### Work required
Copy out all lines in the data below containing the string "legend".

### Dataset
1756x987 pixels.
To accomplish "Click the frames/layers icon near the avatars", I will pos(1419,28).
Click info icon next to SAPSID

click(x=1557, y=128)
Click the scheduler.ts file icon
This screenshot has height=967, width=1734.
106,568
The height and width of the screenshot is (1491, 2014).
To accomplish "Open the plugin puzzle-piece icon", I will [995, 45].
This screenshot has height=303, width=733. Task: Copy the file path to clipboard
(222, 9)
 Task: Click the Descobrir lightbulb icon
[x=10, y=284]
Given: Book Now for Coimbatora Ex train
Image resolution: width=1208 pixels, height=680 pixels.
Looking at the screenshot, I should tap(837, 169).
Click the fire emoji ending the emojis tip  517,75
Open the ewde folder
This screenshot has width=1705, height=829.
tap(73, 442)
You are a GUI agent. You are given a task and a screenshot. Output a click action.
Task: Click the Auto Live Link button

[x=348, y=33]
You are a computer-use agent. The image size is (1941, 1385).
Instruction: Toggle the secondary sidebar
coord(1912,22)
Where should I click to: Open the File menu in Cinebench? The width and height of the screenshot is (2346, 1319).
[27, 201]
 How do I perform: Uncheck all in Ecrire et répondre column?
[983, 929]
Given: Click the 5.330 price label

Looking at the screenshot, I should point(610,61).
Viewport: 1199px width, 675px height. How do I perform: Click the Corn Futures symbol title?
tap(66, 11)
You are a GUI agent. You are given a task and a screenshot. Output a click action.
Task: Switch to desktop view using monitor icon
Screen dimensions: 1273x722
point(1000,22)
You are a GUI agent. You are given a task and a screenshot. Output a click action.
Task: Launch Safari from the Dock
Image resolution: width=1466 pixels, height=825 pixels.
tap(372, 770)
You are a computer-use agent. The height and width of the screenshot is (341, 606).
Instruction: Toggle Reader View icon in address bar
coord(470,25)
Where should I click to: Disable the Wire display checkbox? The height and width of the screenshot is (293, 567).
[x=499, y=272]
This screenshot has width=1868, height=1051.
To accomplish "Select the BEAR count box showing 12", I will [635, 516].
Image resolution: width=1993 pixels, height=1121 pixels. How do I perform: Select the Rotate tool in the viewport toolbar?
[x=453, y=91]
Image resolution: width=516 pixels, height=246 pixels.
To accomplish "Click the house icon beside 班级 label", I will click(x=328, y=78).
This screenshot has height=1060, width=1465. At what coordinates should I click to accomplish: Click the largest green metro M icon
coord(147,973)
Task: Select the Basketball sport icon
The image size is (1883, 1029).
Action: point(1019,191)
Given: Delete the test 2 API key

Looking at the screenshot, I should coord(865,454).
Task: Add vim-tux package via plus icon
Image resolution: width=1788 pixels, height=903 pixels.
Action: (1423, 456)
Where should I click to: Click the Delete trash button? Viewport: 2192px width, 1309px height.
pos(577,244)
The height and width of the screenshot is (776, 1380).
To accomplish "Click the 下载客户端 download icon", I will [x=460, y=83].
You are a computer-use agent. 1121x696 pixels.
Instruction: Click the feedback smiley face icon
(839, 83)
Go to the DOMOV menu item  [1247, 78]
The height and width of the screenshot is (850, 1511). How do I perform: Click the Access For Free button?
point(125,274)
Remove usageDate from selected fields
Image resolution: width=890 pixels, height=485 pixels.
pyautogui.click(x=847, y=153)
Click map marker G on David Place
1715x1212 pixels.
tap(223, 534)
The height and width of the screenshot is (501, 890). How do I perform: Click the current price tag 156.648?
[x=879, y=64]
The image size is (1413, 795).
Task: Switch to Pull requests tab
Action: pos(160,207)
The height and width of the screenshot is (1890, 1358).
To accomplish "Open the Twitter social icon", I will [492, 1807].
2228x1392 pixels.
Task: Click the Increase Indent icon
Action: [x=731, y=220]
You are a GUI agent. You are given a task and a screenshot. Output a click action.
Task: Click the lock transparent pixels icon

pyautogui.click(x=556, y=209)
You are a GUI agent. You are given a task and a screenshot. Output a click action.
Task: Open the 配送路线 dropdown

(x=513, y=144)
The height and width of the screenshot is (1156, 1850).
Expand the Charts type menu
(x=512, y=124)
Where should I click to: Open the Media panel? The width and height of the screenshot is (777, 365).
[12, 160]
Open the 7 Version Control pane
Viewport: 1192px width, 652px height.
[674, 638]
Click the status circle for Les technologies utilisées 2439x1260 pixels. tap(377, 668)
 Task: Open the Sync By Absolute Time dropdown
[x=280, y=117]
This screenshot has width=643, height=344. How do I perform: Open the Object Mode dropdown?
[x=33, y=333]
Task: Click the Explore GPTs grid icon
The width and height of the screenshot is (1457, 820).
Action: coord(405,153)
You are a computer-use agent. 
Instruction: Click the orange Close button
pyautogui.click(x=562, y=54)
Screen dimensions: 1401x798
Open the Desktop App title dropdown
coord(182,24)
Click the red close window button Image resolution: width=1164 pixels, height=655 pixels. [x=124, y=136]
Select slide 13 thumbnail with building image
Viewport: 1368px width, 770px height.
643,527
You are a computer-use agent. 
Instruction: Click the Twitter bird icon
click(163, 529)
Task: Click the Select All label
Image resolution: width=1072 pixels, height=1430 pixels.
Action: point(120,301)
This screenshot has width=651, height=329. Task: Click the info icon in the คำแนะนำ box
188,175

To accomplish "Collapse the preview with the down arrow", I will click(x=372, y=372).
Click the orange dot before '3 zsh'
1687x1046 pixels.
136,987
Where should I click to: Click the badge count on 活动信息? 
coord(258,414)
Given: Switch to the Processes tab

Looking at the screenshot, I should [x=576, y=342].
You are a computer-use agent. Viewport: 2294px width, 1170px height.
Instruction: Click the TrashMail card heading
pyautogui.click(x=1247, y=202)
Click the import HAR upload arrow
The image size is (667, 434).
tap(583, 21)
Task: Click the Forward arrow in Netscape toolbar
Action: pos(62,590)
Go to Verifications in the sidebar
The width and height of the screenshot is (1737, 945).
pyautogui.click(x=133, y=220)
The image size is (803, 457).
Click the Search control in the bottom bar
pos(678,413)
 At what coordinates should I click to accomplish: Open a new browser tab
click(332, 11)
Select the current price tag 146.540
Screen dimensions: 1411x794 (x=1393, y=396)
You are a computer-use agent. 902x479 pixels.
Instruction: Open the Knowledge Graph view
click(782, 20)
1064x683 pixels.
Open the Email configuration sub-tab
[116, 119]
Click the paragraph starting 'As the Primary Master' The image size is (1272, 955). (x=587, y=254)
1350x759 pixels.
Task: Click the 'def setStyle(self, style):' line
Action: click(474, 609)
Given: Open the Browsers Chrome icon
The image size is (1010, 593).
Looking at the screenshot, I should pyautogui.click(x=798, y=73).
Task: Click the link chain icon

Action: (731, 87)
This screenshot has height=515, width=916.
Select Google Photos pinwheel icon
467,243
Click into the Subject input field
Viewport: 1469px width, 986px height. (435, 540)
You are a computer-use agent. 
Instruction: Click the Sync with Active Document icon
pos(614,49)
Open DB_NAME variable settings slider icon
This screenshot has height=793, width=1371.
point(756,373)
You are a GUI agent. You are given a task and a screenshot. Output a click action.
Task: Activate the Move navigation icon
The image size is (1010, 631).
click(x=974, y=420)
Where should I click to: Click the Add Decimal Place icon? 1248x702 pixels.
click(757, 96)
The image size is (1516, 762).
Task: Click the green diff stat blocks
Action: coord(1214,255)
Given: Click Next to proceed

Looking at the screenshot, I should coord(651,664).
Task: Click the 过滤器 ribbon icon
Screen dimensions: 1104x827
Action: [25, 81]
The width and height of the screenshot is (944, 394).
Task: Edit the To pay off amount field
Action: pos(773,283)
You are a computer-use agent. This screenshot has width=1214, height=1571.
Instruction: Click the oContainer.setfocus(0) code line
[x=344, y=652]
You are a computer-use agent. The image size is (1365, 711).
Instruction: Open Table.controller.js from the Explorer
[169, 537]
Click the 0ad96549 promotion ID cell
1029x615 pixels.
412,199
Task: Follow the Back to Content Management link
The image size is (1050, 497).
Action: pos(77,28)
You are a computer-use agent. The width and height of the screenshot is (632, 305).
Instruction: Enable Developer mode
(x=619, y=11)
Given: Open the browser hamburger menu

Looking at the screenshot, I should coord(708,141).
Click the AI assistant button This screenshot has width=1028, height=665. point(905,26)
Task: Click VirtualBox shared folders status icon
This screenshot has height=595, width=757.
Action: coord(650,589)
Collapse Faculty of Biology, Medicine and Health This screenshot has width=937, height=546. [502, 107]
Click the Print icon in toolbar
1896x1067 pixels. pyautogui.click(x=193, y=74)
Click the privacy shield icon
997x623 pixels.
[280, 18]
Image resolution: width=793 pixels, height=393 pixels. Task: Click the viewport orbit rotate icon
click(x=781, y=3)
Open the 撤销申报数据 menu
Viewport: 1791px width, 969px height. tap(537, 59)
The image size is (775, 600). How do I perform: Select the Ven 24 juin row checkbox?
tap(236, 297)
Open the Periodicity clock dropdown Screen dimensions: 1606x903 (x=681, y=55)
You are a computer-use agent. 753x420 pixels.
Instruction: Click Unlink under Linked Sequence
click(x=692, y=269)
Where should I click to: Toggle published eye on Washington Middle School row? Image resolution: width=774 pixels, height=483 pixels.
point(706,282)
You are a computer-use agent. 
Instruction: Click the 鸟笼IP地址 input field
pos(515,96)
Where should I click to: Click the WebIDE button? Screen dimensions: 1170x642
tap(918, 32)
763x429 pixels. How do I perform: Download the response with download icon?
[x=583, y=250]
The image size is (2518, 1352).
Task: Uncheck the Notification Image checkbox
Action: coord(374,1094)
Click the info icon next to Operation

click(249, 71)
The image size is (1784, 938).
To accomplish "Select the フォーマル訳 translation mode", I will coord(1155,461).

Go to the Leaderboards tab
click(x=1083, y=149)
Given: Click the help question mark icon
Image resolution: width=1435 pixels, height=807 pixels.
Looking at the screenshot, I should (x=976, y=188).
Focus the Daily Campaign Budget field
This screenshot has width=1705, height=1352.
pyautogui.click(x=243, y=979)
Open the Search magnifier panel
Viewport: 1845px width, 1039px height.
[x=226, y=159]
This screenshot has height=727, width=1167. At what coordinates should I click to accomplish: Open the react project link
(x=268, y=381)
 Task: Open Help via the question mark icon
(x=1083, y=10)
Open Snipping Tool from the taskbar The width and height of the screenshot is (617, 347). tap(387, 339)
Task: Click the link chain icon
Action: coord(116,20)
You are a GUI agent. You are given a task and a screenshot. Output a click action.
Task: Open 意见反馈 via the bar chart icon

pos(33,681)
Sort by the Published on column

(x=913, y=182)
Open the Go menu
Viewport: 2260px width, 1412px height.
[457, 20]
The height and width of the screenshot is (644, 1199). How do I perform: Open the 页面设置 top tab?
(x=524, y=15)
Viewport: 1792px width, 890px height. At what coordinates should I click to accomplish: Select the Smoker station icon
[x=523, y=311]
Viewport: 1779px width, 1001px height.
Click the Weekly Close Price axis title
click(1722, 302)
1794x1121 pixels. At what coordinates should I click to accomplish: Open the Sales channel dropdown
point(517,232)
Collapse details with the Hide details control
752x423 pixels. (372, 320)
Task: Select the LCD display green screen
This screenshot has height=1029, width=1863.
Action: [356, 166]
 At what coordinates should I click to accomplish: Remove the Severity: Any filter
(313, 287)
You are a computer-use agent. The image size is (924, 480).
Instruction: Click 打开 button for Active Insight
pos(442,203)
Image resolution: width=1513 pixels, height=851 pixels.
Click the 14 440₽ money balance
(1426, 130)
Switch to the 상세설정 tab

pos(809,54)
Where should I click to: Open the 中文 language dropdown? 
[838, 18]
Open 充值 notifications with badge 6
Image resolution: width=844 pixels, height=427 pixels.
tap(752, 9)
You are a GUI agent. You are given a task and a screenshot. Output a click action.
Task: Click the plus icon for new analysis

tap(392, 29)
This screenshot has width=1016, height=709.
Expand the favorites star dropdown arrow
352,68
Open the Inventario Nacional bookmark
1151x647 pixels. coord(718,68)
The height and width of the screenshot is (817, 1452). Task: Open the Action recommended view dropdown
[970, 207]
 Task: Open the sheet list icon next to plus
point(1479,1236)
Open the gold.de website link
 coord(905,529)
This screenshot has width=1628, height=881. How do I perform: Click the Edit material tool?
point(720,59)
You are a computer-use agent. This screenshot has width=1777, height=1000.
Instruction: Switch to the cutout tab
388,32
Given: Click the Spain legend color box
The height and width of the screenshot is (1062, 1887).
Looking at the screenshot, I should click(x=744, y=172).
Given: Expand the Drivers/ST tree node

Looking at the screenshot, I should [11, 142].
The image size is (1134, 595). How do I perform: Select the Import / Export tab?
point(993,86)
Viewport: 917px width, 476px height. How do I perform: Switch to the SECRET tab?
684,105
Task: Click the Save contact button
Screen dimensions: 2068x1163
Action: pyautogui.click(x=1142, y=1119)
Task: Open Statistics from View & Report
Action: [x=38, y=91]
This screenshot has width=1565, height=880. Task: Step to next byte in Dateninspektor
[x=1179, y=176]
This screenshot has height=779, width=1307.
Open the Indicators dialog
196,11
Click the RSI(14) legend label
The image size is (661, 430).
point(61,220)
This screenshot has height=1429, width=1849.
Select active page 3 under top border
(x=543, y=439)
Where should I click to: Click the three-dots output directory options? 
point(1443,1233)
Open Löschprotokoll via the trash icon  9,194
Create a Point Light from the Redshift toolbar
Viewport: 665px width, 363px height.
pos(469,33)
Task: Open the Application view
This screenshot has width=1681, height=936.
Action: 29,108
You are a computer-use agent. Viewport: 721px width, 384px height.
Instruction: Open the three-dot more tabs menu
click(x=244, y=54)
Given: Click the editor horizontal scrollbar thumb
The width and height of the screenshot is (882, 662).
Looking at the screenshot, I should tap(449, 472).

### Expected output
Given: Click the Spain legend color box
Click the RSI(14) legend label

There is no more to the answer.